Epstein's Couch
A short story that is difficult to follow
Epstein’s Couch
by Phil Rot
The other day, I came across a listing for Epstein’s couch:
“No cushions overturned, Not handled by FBI or Law Enforcement, Great Opportunity for Investigative Journalists.”
Wow, only seven thousand dollars?
I contacted the dealer immediately and asked if he accepted precious bullion.
“You got it, Phil.”
I drove over to the seller’s Miami residence with six thousand and five hundred and fifty dollars in precious bullion.
Ding dong. He opened the doors. “Phil, right?”
“Yeah.”
“Great, wait right here–you got the bullion?”
“I held up the briefcase of bullion.”
“What?”
“Oh, sorry, that was a thought I was thinking.”
I held up the briefcase of bullion.
He said, “I eye the briefcase greedily.”
“So you do it too, huh?” I said.
“Oh shit, did I say that out loud? Well then, it would seem I also have a habit of speaking inner narrations out loud,” the man said.
“Curious, I ask the man all about the odd condition that we seem to share,” I said.
“He is interested in the fact that I, too, vocalize the thoughts streaming through my mind. I knew there had to be other people out there like me, but what were the odds one would turn up on my doorstep asking about Jeffrey Epstein’s couch?” he told me.
“He shows me inside his house, a two-level Craftsman with bay windows and a tacky, Jewish interior,” I said.
The man replied, “I could tell right away that the guy was a rube, I mean, who answers an ad for a famous ex-pedophile’s couch? The goy probably wanted to sniff the cushions.”
“Little did he know, I’d actually left the bullion in the trunk of my car,” I said. “Inside my briefcase was a rare, antique box revolver. The unsuspecting mark opens the intriguing ornate box and, like a hidden viper, the barrel springs up and fires a 5 ⅞ mm Parabellum bullet, straight into the unwitting victim’s skull.”
The man smiled, saying, “I take him to the garage. There, sitting beside my 1933 BMW motorcycle, is the couch–but not just any couch, as he’ll soon find out.”
I said, “I ask him if he minds if I take off my shoes and socks and give the couch a ‘test ride,’ if you know what I mean.”
He said, “‘Of course,’ I tell him. ‘Be my guest.’”
“Now barefoot, I step onto the beige, human skin couch. It feels like I’m standing on my grandmother’s stomach. I dig my toes into the taut, human material. I bounce. I leap. I jump, landing on my back. The couch endures my roughhousing with unremitting allowance. It knows I’m here to play, and it obliges without the slightest irritation.”

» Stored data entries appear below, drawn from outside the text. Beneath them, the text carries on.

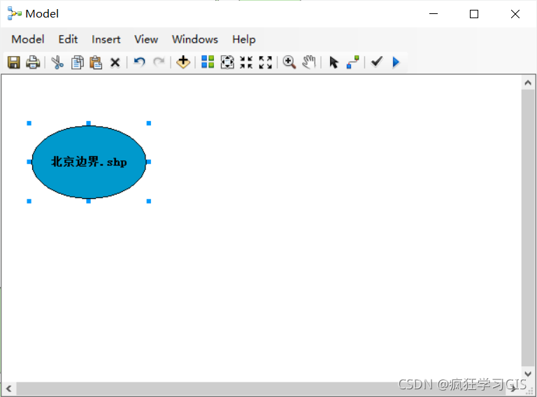
Task: Click the vertical scrollbar down arrow
Action: click(528, 374)
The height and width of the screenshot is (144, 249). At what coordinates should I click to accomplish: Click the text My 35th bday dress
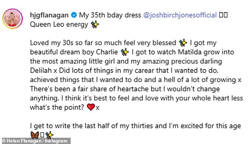(110, 15)
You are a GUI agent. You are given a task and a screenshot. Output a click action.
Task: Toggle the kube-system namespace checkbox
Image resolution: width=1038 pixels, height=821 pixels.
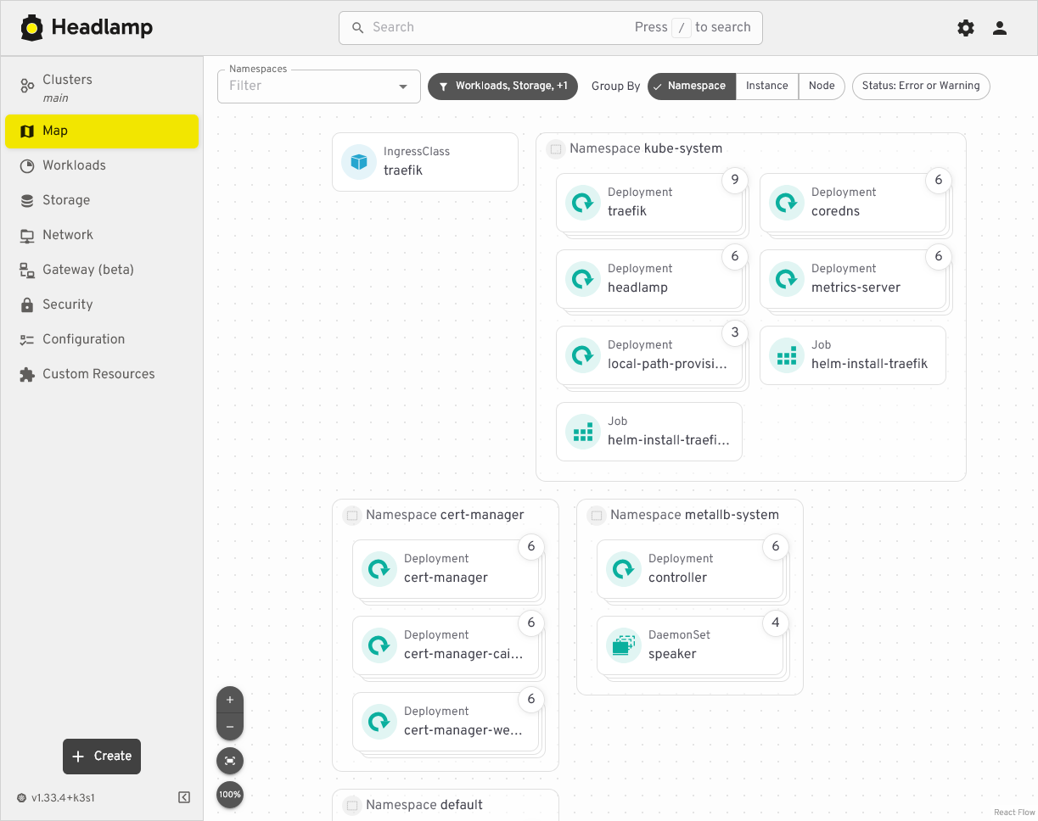coord(556,149)
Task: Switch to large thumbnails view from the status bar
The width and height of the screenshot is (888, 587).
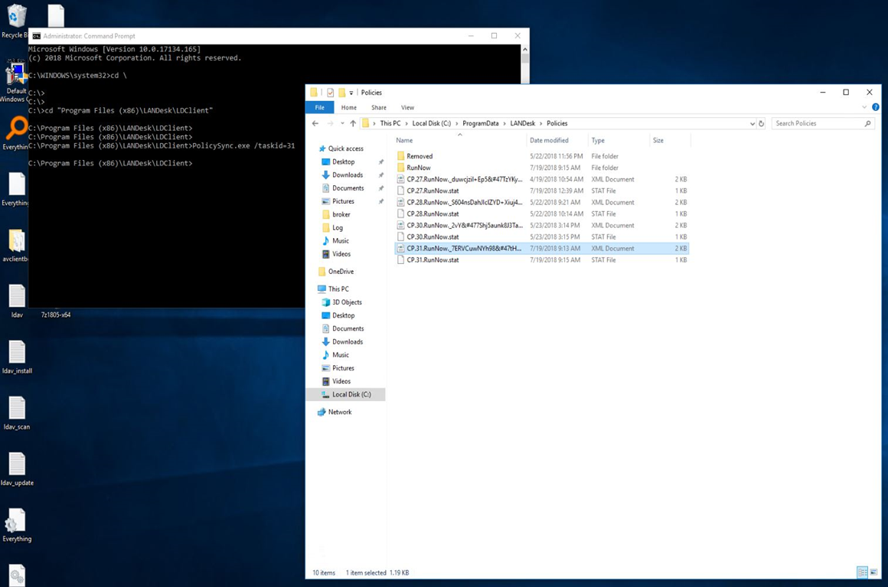Action: [873, 572]
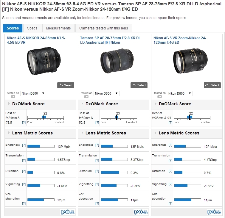Screen dimensions: 225x218
Task: Click Chr. aberration help icon for Tamron lens
Action: pyautogui.click(x=97, y=203)
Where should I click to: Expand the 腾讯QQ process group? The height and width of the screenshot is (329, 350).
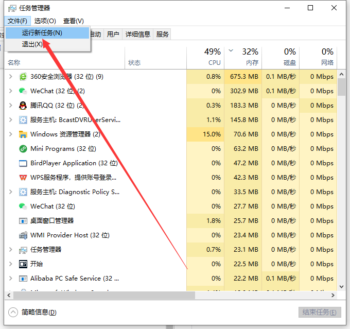tap(10, 106)
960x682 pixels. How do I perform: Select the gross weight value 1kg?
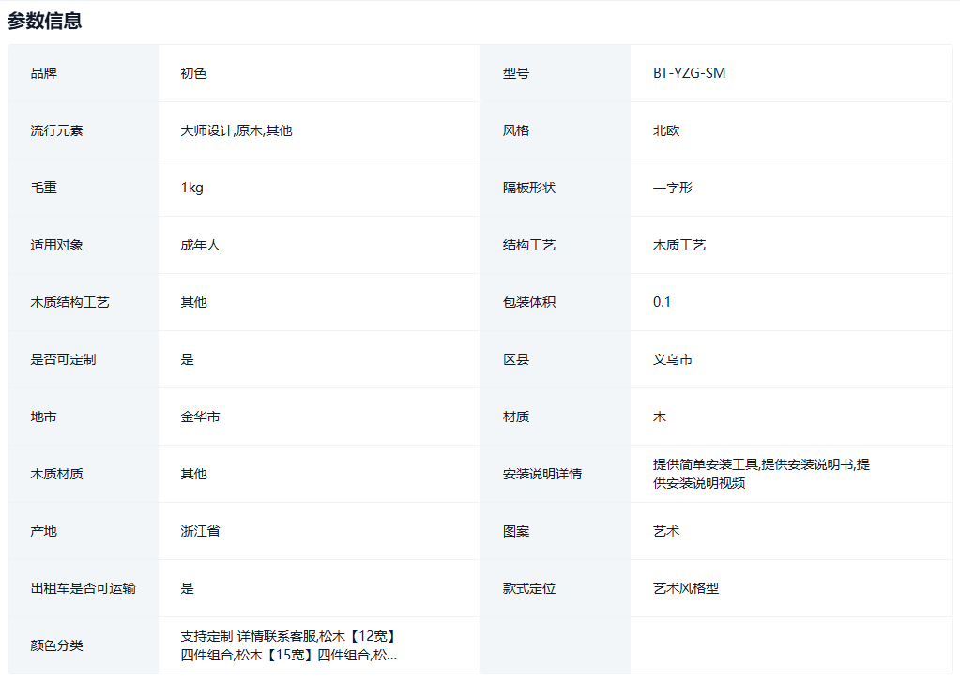coord(191,188)
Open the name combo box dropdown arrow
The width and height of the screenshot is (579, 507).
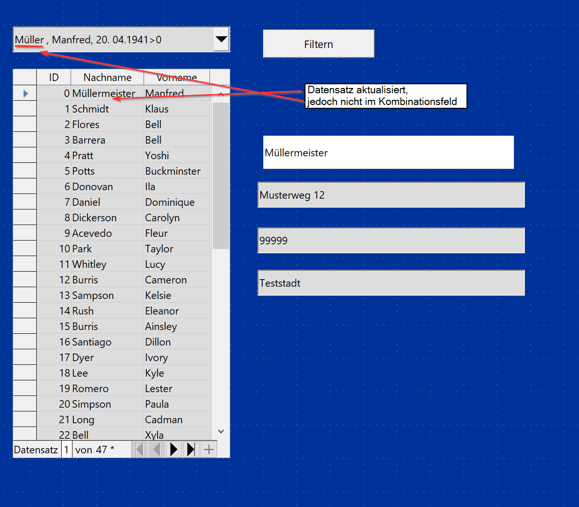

The man said, “The guy’s treating the couch like a damn trampoline, bounding across its leather like a rambunctious five year old, full of joy, reminding me of my own daughters when they were little. Sad, I’ll never get those moments back–time really does fly. Now Beth is in college and Sammy’s married to that fucking muslim dentist.”
“I can tell that my youthful exuberance is making my host uncomfortable. I’m all out of breath anyway, so I have a traditional sit on the right cushion. I give the other cushion a pat, motion for my host to have a seat.”

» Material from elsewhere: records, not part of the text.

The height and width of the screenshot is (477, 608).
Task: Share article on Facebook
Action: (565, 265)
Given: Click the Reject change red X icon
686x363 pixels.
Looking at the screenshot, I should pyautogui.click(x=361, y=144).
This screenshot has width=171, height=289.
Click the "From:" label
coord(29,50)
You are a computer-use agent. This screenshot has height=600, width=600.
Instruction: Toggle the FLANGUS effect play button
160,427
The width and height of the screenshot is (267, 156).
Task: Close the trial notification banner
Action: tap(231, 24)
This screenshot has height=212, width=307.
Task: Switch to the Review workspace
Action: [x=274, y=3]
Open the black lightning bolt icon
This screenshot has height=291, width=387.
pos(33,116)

“He tells me all about his CBS pilot, Let That Sink In.”
I said, “It was about this family in the suburbs and their fight to get the HOA to allow a talking sink to move into the neighborhood.”

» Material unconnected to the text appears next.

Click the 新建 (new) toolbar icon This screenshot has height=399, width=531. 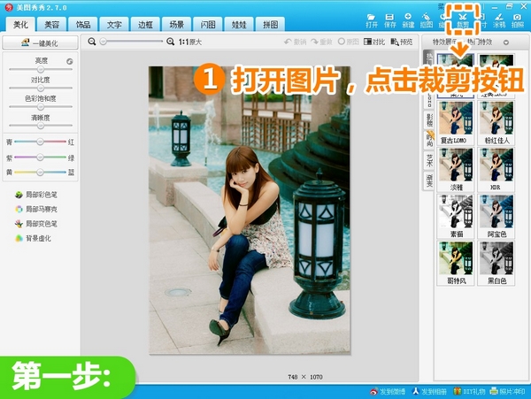(409, 19)
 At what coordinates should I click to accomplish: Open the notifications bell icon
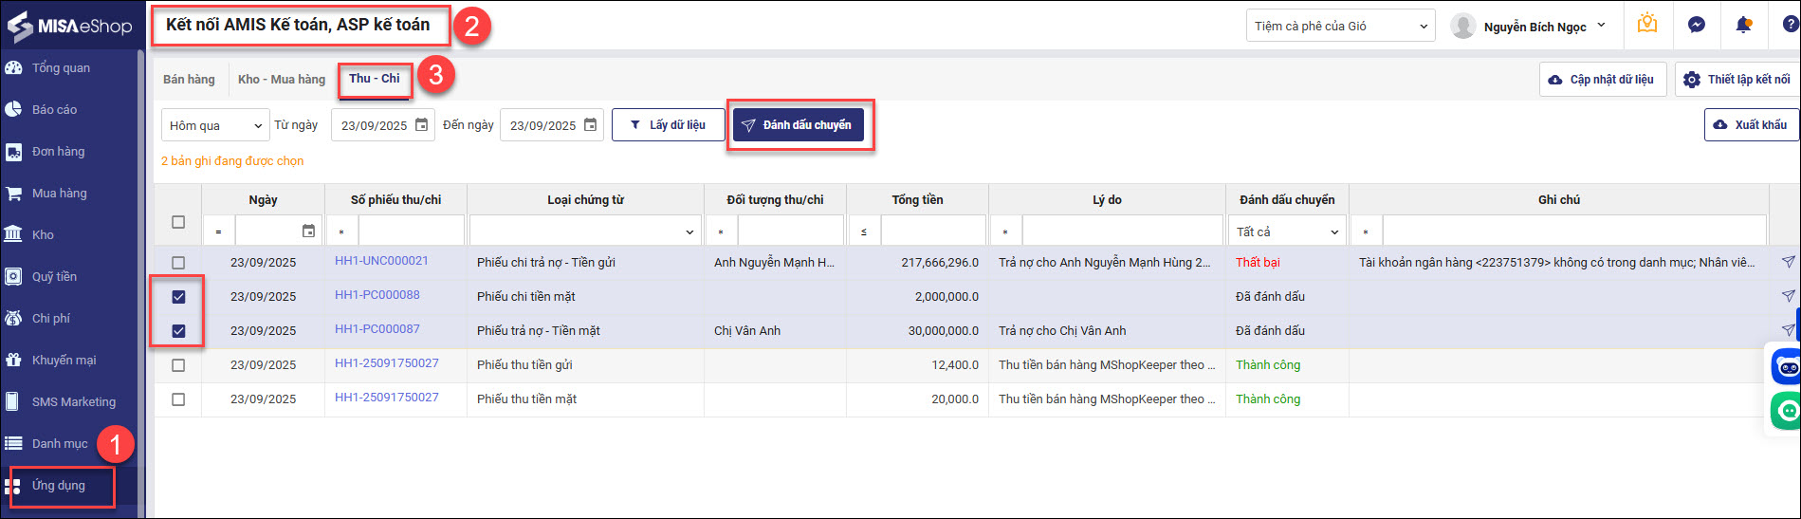click(x=1743, y=26)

“The guy is telling me about this fucking talking sink that stays with this family while he’s waging some lawsuit against the HOA or some shit,” he said. “It sounds fucking retarded.”
I said, “‘That’s the point,’ I say. ‘This was the 2000s; people ate that kind of shit up. All you needed was a punny show title with an outrageous premise, and you had a single-season hit on your hands–cult TV, DVD sales, and a rabid core fanbase demanding the network renew the series–that was the plan anyway. I had Brendan Frazier, Jennifer Sheets, and Andy Tomas onboard. I had Marc Levin looking for a minor production credit.”
He laughed, said, “I ask this guy, ‘How the fuck are you just gonna kill off the star of the series for the fucking pilot?’ He says, ‘Cause I know we couldn’t afford him,’ he’s talking about literally murdering Fraser off camera and blaming it on the head of marketing–he’s telling me he had the perfect plan.”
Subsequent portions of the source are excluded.